Appealing Your Lousy Financial Aid Award
Most college financial aid offices mail their financial aid award letters In March and April. Unfortunately, many families are not happy with the contents of these letters. This piece will share a few tips on how to improve your financial aid award and get the money you deserve for your student’s education.
First, you should understand that your award letter can be improved – it’s not written in stone! It’s actually a financial aid “offer” – meaning that it can be accepted or rejected. Many parents who attend our workshops are surprised when we explain this.

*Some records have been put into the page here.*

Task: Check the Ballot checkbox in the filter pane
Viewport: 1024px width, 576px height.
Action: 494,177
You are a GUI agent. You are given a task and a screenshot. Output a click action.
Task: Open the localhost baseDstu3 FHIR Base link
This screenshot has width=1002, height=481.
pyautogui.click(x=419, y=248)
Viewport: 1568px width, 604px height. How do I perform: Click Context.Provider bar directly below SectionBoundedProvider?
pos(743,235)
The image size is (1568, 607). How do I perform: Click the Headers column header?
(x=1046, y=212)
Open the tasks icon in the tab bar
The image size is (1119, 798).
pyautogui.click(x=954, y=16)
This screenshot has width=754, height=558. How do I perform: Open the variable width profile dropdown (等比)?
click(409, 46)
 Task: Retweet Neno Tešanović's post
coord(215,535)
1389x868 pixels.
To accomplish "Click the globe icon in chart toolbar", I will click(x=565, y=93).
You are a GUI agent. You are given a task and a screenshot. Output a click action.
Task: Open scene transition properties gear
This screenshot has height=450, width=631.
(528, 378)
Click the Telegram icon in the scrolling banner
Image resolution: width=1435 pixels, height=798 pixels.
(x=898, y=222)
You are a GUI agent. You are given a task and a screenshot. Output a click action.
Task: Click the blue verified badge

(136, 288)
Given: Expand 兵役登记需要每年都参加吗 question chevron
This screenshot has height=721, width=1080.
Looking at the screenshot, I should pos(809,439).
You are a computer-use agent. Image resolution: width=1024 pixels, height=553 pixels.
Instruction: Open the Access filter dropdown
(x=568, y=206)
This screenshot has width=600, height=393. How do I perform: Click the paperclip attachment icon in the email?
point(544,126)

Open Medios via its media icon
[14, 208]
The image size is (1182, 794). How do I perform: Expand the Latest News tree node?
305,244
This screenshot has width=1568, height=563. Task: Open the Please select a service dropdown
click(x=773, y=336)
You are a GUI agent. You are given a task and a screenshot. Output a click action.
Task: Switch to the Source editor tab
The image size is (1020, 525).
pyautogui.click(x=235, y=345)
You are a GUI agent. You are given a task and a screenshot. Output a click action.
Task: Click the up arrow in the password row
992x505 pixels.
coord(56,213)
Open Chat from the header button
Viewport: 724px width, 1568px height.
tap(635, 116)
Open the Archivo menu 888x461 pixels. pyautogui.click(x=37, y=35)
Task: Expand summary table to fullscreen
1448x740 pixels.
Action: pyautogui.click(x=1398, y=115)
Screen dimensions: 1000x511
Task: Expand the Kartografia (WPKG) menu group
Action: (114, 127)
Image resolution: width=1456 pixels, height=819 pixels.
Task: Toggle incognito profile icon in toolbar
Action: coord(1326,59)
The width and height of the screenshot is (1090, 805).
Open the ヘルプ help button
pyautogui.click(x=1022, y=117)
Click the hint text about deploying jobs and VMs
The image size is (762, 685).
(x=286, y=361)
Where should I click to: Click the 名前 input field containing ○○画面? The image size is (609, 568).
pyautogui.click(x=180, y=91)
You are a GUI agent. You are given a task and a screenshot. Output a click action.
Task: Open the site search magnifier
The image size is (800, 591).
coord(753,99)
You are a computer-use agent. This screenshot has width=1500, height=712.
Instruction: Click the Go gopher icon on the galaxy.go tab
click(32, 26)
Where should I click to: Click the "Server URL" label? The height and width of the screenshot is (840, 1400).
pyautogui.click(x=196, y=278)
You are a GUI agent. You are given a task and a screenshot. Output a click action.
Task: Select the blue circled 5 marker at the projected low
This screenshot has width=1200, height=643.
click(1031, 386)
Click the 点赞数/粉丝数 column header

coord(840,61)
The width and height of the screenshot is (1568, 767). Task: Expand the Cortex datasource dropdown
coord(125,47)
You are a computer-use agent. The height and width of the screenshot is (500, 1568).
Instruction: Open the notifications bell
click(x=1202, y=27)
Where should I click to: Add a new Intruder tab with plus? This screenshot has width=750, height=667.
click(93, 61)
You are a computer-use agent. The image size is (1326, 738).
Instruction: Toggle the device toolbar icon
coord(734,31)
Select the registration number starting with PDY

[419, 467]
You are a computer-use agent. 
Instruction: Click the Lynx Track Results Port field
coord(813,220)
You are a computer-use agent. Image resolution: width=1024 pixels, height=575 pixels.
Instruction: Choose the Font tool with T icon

The first thing “College Pete” and I do when presented with an award letter is calculate how much the student deserved to receive. This way we have a benchmark to compare the award with, instead of merely crying “it’s not fair!”
How do you calculate a “fair” award? By applying the financial aid formula and researching what percentage of financial need the college meets.
The financial aid formula is:
Cost of Attendance – Estimated Family Contribution = Need.
Cost Of Attendance means how much it takes to send your child to school for one year – tuition, room and board, insurance, travel expenses and so forth.
Estimated Family Contribution is a number that the government determines that you can afford to pay each year. It’s derived from filling out the FAFSA (Free Application for Federal Student Aid). You fill out the FAFSA, the Department of Education spits out the EFC. (Most families are unhappy with their EFC but space constraints prevent me from explaining how to legally reduce your EFC…some other time!)
So if Cost of Attendance is $40,000, EFC is $20,000 you will show need of $20,000. (COA-EFC = Need).
The next step is researching how much need the college historically meets. Perhaps it’s a generous school, and meets 90% – $18,000, leaving only $2,000 unmet.
I realize your eyes could be glazing over right now, so I’ll stop with the calculations.
If you’re still following, we just figured out that a fair award is $18,000. If you receive close to that ($16,000-17,000), I would not bother appealing.
But if you received $10,000 – $15,000, or less, sharpen your pencil and start drafting your appeal letter!
Here’s another tip -make sure you call it an “appeal.” It’s a lofty sounding word, like you’re arguing before a judge wearing a white, powdered wig. Don’t use the word “negotiate” – our theory (still unproven!) is that financial aid officers think that word is too transactional and is beneath them.
Write a letter not only to the financial aid officer who issued the award letter, but also the admissions person who signed the letter admitting your student. Keep them in the loop – they have a vested interest in having you show up for classes. Why?
Colleges are obsessed with the “yield” – the percentage of admitted students versus those who enroll. The higher the yield, the better. So keep the admissions officer in the loop.
Be very thankful and positive in the letter – tell them how much you appreciate the offer. Describe how eager your child is to attend this prestigious school. Then mention that, as it stands, it’s not enough for your son or daughter to be able to attend. If you can demonstrate that you were under-awarded, following the example above, do so here.
If you have background about your finances or other relevant information that did not show up on the initial financial aid forms, this is the time to explain it. And use emotion to paint a vivid picture for the financial aid officer, who, for the most part, tends to be an actual human being with feelings!
If you were laid off, describe not only the financial impact but also the pain and suffering that you experienced. If you’re self-employed and your business suffered a downturn, this letter is the place to demonstrate it and make the reader feel that they’re right there with you.
If you received a more compelling award from a competing university, mention it! Use it to play one school off the other, particularly if you can honestly say something along the lines of “Your fine college is Tyler’s first choice, but he received $12,000 more in grants from Faber College. If you can come close to matching Faber, he’s coming to your school!”
One cautionary note – don’t bluff! You’d better be able to prove that you were offered a better award package elsewhere, because you may be requested to produce it.
So don’t despair if you got “stiffed” by the financial aid office – in financial aid, it ain’t over until it’s over!